Finding Graph from eigenvectors

Question

I have an matrix A whose columns I want as the eigenvectors of the Laplacian of a graph. I can take any real eigenvalues such that the graph exists. How do I go from here to reconstructing the graph ? The only approach I could think of was one where I take random eigenvalues in the diagonal matrix and then just multiply by the eigenvector matrix and its inverse and then see what graph pops out. This won't ensure that I end up with a Laplacian for an actual graph. Any suggestions or ideas are highly appreciated.

Answer 1

You can't construct a graph in this way from any given collection of eigenvectors. Some basic results in spectral graph theory give us the following properties of the Laplacian:

1. The Laplacian matrix is positive semidefinite
2. The multiplicity of $0$ as an eigenvalue of $L$ is the number of connected components of our graph and its eigenspace is spanned by the indicator vectors of the graph components.

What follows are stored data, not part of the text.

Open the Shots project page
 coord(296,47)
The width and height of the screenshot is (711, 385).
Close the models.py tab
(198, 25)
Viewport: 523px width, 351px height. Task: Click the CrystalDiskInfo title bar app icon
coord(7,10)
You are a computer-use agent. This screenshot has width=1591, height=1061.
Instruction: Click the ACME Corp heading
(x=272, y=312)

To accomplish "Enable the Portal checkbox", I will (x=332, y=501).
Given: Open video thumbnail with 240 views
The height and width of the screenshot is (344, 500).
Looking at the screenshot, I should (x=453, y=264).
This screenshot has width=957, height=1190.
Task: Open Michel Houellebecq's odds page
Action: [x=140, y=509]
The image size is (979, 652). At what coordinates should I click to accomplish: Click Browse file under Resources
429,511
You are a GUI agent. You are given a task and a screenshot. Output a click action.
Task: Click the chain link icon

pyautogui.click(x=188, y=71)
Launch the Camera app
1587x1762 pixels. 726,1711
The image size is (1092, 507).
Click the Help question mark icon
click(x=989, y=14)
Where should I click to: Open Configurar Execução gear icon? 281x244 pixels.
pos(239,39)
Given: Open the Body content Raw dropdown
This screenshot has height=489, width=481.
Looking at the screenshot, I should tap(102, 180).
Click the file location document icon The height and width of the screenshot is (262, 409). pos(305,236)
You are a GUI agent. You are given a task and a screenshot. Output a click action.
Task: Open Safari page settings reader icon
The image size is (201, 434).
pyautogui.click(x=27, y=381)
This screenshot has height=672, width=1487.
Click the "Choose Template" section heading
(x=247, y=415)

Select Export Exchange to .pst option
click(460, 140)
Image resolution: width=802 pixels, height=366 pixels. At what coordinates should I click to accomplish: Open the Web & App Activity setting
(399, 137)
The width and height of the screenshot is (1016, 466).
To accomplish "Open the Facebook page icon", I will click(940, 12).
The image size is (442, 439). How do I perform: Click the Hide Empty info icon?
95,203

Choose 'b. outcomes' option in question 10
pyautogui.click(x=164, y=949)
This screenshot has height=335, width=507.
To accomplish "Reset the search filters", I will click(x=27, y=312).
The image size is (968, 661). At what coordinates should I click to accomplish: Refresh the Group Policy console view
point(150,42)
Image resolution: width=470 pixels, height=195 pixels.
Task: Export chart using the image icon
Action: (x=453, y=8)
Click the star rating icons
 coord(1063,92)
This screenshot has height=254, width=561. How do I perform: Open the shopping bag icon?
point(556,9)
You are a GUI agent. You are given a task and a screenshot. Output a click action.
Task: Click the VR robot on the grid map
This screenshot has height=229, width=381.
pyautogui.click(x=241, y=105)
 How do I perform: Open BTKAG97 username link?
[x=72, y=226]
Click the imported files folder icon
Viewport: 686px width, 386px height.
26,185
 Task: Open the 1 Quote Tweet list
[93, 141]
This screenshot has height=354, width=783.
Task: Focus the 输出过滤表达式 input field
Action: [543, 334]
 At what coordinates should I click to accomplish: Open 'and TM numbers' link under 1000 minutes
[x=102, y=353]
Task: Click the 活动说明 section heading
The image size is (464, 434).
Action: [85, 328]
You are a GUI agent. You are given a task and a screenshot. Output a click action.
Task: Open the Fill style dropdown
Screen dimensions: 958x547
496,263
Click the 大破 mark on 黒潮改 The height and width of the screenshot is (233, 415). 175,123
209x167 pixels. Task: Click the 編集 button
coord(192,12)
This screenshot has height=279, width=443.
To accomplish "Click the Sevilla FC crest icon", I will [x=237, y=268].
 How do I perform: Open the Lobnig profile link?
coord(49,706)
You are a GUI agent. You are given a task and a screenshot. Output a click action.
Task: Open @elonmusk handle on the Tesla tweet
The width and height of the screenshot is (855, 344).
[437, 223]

The indicator vector of a subset $X$ of the graph vertices is the vector that is constant over $X$, $$ \mathbf 1_X(i) = \begin{cases} 1 &\text{if } i \in X \\ 0 &\text{otherwise.} \end{cases} $$

For a collection of vectors to be the eigenvectors of a Laplacian matrix, that collection has to include indicator vectors for the graph components. Each other vector must be orthogonal to these indicator vectors and their corresponding eigenvalue must be positive. If the columns of $A$ are orthogonal and the first $k$ are indicator vectors of the desired components, then for an arbitrary sequence of positive real numbers $\lambda_{k+1}, \lambda_{k+2} \ldots, \lambda_n$, the matrix $$ L = \sum_{i=k+1}^n \lambda_i \mathbf a_i \mathbf a_i^T, $$ is the Laplacian matrix of a weighted, undirected graph with $k$ components. Most graphs constructed this way will be dense.